Comunque sia, una volta acquisito un account di basso profilo nell’azienda, la minaccia ha cominciato a “guardarsi intorno” e a cercare un’escalation verso profili più interessanti. Cito ancora l’atteggiamento corretto di RSA:”This is one of the key reasons why, having failed to prevent the initial social engineering phase, detecting it quickly is so important. In many of the APTs publicized in the last 18 months the attackers had months to do digital “shoulder surfing” on the attacked users, map the network and the resources, and start looking for a path to the coveted assets they desired.” E ancora: “If the attacker thinks they can exist in the environment without being detected, they may continue in a stealth mode for a long while.

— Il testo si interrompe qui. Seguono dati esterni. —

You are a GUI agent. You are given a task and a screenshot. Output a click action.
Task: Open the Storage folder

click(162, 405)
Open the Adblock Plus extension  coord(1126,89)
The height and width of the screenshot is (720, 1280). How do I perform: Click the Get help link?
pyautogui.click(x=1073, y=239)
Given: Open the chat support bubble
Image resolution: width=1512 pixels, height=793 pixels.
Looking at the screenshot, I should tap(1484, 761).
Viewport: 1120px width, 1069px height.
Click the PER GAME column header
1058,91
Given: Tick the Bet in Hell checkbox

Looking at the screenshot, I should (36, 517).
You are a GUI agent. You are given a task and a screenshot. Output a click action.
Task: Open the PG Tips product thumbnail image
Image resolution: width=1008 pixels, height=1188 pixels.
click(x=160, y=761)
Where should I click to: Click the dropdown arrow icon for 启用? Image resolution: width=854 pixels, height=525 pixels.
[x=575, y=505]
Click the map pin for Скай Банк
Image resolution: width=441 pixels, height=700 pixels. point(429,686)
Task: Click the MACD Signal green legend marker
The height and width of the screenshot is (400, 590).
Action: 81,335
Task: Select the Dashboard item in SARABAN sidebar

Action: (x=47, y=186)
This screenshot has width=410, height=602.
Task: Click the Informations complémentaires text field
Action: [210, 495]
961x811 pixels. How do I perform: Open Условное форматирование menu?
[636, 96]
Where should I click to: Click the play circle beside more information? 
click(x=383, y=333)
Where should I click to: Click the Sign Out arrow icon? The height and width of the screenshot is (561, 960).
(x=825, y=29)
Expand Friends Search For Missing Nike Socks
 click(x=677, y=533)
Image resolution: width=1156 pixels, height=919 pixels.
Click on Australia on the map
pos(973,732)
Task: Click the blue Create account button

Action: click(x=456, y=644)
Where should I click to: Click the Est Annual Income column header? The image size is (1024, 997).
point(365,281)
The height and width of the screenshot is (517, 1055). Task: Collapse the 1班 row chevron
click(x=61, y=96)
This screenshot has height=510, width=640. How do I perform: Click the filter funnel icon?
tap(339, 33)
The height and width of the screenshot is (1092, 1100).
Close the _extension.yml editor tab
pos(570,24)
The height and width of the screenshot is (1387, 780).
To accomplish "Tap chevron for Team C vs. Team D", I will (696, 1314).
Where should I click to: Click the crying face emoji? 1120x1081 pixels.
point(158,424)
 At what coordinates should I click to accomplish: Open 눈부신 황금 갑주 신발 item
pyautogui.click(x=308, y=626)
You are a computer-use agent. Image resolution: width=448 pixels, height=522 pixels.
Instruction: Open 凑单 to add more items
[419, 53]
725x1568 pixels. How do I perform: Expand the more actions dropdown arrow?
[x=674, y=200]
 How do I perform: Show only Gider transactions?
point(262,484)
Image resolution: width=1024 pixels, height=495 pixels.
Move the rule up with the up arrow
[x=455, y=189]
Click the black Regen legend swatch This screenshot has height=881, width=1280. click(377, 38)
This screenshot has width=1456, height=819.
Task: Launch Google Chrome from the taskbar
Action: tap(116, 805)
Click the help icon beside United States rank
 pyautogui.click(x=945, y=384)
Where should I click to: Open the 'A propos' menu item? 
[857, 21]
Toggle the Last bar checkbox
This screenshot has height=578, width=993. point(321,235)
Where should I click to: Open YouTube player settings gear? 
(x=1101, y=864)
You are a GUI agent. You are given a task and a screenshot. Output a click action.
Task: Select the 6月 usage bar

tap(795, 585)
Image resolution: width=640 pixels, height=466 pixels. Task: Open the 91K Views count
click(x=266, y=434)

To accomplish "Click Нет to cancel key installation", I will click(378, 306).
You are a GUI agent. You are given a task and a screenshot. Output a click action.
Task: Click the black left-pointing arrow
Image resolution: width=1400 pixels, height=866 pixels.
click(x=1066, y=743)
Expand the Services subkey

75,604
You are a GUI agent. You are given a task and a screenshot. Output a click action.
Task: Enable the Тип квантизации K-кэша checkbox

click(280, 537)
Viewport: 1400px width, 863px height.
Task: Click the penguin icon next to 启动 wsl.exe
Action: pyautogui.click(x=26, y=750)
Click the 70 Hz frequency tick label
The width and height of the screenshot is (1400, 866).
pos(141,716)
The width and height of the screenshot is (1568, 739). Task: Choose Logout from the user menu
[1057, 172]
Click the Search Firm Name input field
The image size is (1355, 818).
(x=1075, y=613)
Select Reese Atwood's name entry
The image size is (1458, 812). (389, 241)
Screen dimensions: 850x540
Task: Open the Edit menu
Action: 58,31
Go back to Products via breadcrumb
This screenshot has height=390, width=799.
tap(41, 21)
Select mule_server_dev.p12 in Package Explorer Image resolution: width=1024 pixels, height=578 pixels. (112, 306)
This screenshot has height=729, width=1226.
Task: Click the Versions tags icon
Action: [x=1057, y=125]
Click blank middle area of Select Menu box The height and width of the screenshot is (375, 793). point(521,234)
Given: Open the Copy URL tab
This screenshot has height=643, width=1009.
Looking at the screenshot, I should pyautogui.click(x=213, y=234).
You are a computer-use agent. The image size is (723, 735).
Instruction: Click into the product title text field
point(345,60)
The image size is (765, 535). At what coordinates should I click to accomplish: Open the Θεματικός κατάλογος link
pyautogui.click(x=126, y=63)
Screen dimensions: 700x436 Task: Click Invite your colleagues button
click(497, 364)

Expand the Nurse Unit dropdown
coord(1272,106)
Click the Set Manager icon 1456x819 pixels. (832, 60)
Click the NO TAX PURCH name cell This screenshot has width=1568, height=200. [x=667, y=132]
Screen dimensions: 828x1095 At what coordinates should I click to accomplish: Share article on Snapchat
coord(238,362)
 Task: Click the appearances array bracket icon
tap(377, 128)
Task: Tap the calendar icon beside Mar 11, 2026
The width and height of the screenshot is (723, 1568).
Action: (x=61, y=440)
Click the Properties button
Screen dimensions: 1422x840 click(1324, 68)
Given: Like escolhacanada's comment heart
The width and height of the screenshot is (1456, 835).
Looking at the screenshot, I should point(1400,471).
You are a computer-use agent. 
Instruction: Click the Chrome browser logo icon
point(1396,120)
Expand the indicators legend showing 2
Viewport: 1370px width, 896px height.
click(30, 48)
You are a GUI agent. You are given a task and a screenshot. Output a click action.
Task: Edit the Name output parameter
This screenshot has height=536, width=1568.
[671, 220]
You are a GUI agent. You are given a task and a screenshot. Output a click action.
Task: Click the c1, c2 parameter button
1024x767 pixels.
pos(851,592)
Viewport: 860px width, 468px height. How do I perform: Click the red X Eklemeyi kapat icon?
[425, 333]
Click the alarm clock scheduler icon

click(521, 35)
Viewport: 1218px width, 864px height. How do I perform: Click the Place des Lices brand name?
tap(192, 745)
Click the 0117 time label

If they think they run the risk of being detected, however, they move much faster and complete the third, and most “noisy”, stage of the attack. Since RSA detected this attack in progress, it is likely the attacker had to move very quickly to accomplish anything in this phase.“. Ora ci possiamo chiedere quante delle nostre aziende e organizzazioni, se un account di utente non privilegiato fosse compromesso, si accorgerebbero di attività come quelle descritte. Certo, non tutti sono RSA, ma d’altra parte questo è il tipo di minacce con cui bisognerà confrontarsi sempre più spesso.

Il post aggiunge un’appendice, che dovrebbe fornire più dettagli  e che invece dice veramente poco, e un riferimento ad un altro post su come RSA vorrebbe affrontare le APT. Ora, a parte le chiacchiere questo ulteriore post parte veramente male: “2003 was the year of Phishing. The early attacks hit the confused financial sector, and IT Security departments found out the fraudsters can empty bank accounts without actually hitting the bank’s infrastructure. They just couldn’t believe it.“. Le cose non sono andate così e non vanno quasi mai così. Succede molto raramente che uno scenario di attacco non sia stato ampiamente anticipato da chi si occupa di sicurezza. Quando un attacco si diffonde, quello che succede è che si dice: “Toh, qualcuno ha cominciato a farlo”. Chi si occupa di sicurezza viene naturalmente sorpreso da una nuova tecnica, come è stato ad esempio con il cross-site scripting, ma non certo da quello che è successo a RSA. Il problema di chi si occupa di sicurezza, casomai, è che grida “al lupo” troppo presto: fa presente che un certo tipo di attacco è possibile r che bisogna proteggersi, e in azienda gli chiedono: “ma chi lo ha già subito?” Alla risposta “quasi nessuno”, l’azienda tipicamente risponde che allora per il momento investirà da qualche altra parte 😉 E le APT non hanno niente di nuovo, se non che per il furto di proprietà intellettuale si sta probabilmente creando un mercato più interessante. Curiosamente, cita Mitnick come se ignorasse che il suo campo è stato soprattutto quello del social engineering. Ma naturalmente l’autore ha ragione quando dice che seppure le (grandi) banche siano ormai abituate al phishing, l’industria è ancora del tutto impreparata ad attacchi mirati.